The focus groups first identified:

  • the ‘learning from incident’ process as they understood it
  • what in the ‘learning from incident process’ worked well and what didn’t
  • why steps in the learning process didn’t work well (e. barriers)
  • improvements which could reduce these barrier

The results were interesting as no one individual or group fully identified the process for learning from incidents within this company, and each group showed little awareness of the process outside of their own involvement.

Barriers identified included a reluctance to report incidents, which were seen as a low priority in terms of the daily workload – although the largest farm said it was “too busy not to”.

Other problems included a fear of blame, or perception of stupidity, embarrassment; the incident not being perceived as serious enough to report; and a ‘kiwi bloke’ attitude; as well as a reluctance to have to retrain.

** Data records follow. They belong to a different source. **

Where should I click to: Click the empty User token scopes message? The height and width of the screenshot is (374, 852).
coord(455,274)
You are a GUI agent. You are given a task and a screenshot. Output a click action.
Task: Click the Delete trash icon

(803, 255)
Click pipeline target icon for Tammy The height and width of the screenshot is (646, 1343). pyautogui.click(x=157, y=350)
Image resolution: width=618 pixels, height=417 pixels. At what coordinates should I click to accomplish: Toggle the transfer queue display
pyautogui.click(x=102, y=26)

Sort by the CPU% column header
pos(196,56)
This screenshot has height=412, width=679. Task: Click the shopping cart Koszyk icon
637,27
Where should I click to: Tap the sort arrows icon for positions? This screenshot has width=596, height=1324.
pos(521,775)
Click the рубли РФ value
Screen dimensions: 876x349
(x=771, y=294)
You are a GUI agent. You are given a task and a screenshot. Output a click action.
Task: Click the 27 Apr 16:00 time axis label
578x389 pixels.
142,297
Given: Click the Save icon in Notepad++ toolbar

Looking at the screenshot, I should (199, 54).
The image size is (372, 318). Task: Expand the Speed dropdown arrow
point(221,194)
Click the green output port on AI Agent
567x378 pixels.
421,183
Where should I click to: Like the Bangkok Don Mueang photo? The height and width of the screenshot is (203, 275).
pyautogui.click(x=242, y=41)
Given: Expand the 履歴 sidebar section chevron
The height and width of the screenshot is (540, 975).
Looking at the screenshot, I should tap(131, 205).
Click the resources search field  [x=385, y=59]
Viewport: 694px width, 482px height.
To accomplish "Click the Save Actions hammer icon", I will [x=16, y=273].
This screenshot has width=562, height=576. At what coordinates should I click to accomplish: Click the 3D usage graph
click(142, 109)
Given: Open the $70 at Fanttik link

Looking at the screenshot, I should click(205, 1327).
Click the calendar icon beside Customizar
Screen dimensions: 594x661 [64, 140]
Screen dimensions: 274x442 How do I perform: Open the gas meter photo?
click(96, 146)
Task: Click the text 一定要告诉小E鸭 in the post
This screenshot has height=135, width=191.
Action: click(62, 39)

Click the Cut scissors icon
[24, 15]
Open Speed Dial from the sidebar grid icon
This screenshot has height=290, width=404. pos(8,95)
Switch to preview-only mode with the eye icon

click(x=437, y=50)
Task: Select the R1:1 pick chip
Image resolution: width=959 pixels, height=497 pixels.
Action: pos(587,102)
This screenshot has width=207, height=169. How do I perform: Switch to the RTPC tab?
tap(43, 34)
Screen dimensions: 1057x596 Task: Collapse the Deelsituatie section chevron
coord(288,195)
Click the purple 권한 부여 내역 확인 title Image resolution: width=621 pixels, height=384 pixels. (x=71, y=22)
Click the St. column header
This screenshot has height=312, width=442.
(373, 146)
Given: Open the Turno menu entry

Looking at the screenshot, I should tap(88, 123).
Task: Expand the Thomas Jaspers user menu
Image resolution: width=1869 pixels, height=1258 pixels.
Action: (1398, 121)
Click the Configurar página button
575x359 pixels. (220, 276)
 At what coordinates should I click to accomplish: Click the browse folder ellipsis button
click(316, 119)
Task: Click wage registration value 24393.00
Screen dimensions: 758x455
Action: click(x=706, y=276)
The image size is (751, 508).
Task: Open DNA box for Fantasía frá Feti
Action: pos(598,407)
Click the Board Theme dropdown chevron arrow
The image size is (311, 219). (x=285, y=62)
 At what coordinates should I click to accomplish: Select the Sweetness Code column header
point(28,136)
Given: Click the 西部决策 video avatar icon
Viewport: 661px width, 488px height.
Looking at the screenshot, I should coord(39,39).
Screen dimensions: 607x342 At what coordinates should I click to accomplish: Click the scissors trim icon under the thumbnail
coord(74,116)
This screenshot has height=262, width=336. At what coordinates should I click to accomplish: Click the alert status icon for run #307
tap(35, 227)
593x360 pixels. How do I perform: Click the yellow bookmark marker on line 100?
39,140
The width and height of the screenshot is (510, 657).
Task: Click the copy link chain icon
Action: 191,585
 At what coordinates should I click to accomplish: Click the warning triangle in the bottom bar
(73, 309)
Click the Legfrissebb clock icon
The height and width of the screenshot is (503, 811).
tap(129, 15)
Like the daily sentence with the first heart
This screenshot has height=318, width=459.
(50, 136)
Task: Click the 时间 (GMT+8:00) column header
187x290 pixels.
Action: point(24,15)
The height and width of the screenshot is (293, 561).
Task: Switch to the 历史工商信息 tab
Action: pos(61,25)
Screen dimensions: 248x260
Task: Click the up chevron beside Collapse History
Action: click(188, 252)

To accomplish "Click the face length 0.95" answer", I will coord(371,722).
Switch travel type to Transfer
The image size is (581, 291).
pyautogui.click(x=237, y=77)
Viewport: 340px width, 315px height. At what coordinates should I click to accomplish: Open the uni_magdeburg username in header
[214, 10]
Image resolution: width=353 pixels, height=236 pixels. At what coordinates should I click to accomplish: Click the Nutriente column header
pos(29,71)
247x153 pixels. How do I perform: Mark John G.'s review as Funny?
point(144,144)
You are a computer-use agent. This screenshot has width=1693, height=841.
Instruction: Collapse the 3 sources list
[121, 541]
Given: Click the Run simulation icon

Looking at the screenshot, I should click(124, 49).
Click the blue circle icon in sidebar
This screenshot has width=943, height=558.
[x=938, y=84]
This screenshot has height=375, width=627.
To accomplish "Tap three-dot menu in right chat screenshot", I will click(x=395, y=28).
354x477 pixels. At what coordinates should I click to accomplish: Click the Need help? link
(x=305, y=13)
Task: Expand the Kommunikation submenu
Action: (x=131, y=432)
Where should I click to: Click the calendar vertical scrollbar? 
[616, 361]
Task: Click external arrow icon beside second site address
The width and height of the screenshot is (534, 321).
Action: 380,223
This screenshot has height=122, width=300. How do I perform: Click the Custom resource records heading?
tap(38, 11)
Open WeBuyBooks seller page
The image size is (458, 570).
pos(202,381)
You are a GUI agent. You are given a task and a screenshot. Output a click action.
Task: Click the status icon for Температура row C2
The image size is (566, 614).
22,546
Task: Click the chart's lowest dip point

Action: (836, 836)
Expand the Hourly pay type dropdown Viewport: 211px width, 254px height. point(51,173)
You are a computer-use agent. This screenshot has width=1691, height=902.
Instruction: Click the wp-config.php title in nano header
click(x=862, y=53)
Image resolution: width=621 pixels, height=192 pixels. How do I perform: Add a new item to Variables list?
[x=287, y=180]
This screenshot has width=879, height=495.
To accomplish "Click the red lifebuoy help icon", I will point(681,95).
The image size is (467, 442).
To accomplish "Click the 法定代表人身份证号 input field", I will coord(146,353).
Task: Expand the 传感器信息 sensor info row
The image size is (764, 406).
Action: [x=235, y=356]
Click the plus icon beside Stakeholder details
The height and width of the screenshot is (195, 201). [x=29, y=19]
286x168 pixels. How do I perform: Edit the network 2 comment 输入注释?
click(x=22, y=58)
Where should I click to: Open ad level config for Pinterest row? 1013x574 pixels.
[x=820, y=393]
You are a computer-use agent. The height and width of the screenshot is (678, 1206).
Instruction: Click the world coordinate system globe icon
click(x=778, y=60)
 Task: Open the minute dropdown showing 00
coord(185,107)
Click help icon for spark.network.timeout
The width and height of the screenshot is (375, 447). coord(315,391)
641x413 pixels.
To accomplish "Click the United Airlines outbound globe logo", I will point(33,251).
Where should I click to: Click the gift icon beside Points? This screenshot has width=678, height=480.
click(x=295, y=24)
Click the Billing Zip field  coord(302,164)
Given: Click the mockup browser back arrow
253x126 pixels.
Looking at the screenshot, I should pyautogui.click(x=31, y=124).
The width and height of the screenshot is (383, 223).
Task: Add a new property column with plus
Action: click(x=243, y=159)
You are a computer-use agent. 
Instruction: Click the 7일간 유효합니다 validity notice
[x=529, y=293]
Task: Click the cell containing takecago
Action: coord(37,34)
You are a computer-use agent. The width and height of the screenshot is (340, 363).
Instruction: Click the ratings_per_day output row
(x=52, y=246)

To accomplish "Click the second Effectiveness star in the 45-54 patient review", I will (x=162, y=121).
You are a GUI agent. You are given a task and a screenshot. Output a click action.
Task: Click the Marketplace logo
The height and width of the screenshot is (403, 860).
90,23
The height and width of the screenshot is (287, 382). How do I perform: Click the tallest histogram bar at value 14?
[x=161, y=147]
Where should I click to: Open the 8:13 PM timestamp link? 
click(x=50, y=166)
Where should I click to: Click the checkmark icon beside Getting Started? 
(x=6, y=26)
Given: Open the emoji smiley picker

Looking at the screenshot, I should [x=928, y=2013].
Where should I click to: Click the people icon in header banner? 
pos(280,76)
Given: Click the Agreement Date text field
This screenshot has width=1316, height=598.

Additional hindrances included:

  • a lack of investigative skills
  • cancellation or postponement of weekly team meetings
  • issues not shared amongst staff from other farms within the group
  • the summary of incidents was too brief, lacking in detail and “disinfected” by the categorisation process
  • a poor follow-up process to ensure recommended actions were implemented
  • and a policy manual too large to be effectively read and understood.

Subsequent focus groups discussed the two specific incidents selected by the H&S manager and whether the participants believed there had been a successful learning outcome, why they thought it had been successful or not, what had changed and why had it changed or not.

Differing views

The H&S manager thought the first incident resulting in leptospirosis had a “successful learning outcome”, writing a new policy and delivering PPE and the policy document to every cowshed.

However, the focus groups saw it as an “unsuccessful learning outcome”, recognizing that staff and managers had ignored both the PPE and the policy and no practice had changed as a result.

Interestingly, the second incident involving detritus in the paddock was viewed by the H&S manager as having an unsuccessful learning outcome because the problem continued to occur.

Conversely, the focus groups saw it as having a successful learning outcome, a Paddock Warrant of Fitness (WoF) having been reinforced on all but one farm that was seen as an “outlier” that needed to be brought into line.

Tellingly, all supervisors and managers placed a strong emphasis on the WoF, which is now seen as part of the DNA of the company and part of the daily work routine.

The difference was simply managers ‘walking the talk’ and enforcing the desired routine behaviour by establishing and encouraging a “powerful guiding coalition” to champion the change.

The process also illustrated a lack of understanding of both ‘organisational learning’ and ‘change management’ processes, and the necessity to follow up to ensure efficient implementation of actions and long-term learning.

Clearly the methodology for learning from incidents transposed well to the dairy industry from the chemical and manufacturing industries in the Netherlands, and worked well in identifying both the process and barriers to learning from incidents.

These barriers were particularly related to lack of commitment by the managers, especially relative to their commitment to the rest of the business such as milk

production, and related well to John Kotter’s organisational learning barriers.

This, admittedly, was a small piece of research involving a small case study, but it’s clear that it’s important to have an outside person managing the research process, which should be repeated to see if it replicates before developing the methodology on other farms and other industries.